§ **Exercise description**
Duplicate the material starting at the line containing "The image size" and ending at the end of the material, omitting the pictures from your answer.

┄┄┄┄┄┄┄┄┄┄

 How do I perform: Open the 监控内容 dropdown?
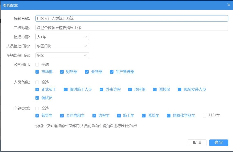click(x=62, y=37)
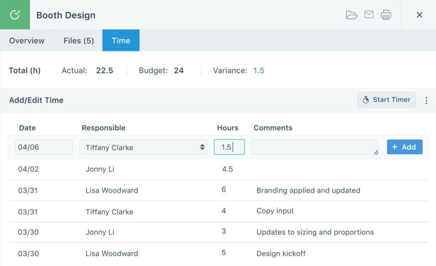Open the Files (5) tab
This screenshot has height=266, width=436.
(x=78, y=41)
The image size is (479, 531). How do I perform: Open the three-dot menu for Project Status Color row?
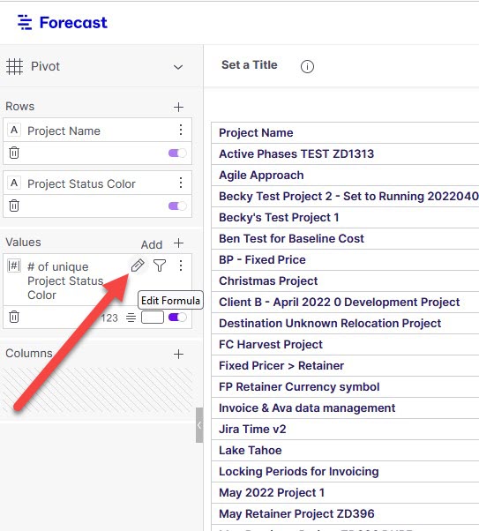pos(181,183)
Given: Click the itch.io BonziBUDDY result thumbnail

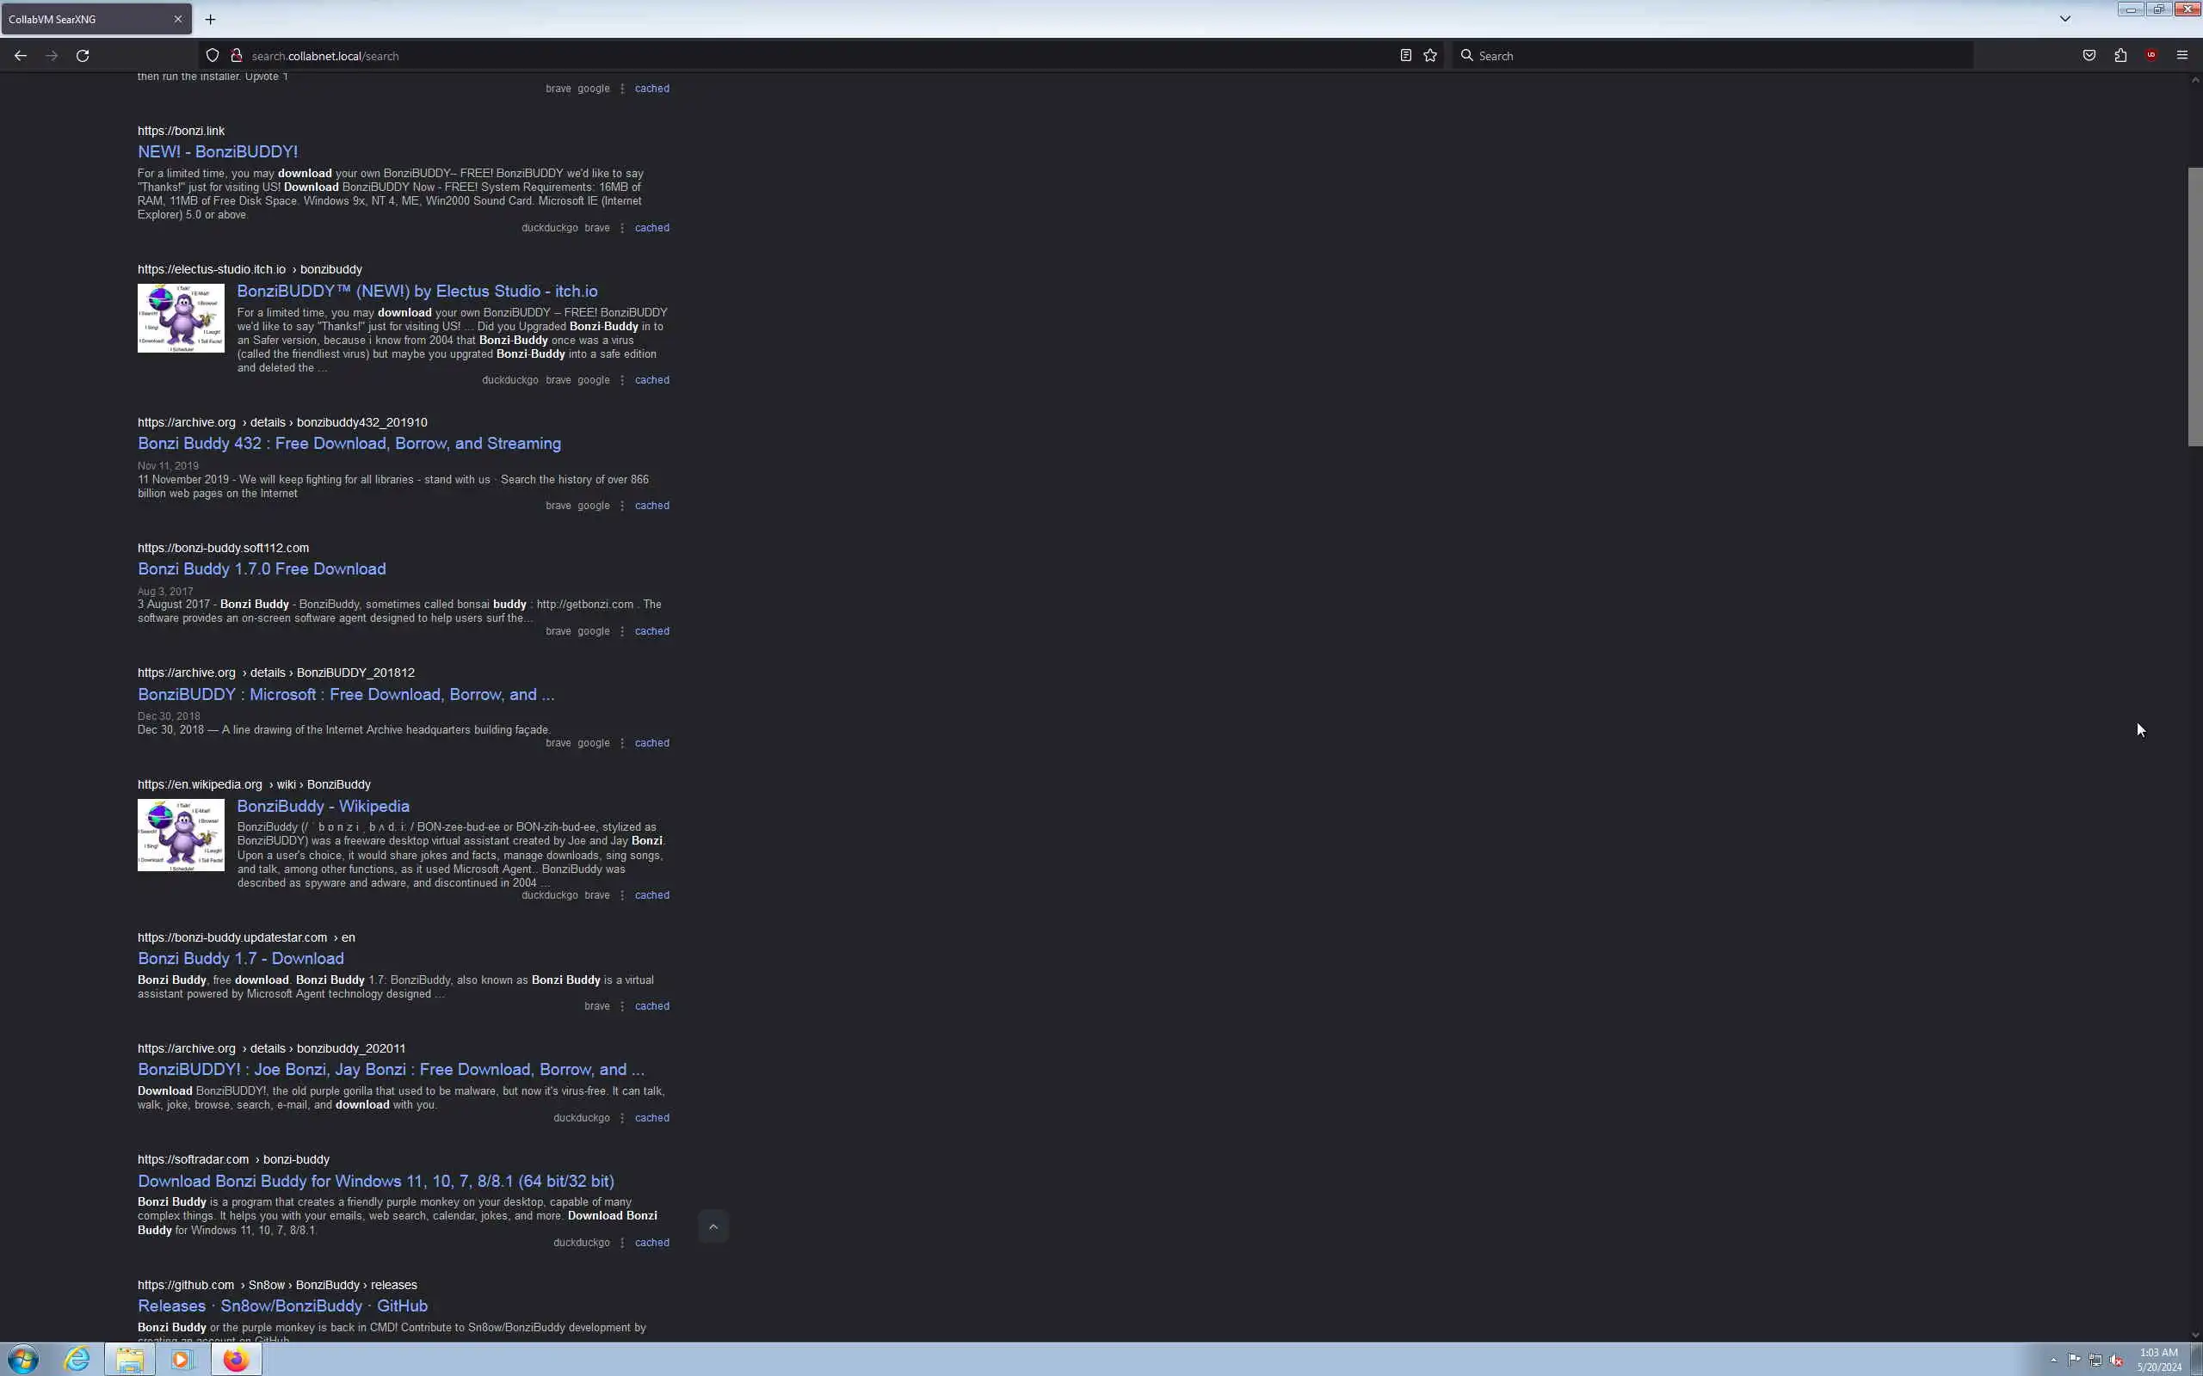Looking at the screenshot, I should 180,319.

┄┄┄┄┄┄┄┄┄┄

§ **Worked answer**
The image size is (479, 531). How do I perform: Open the three-dot menu for Project Status Color row?
pos(181,183)
Given: Click the itch.io BonziBUDDY result thumbnail

Looking at the screenshot, I should 180,319.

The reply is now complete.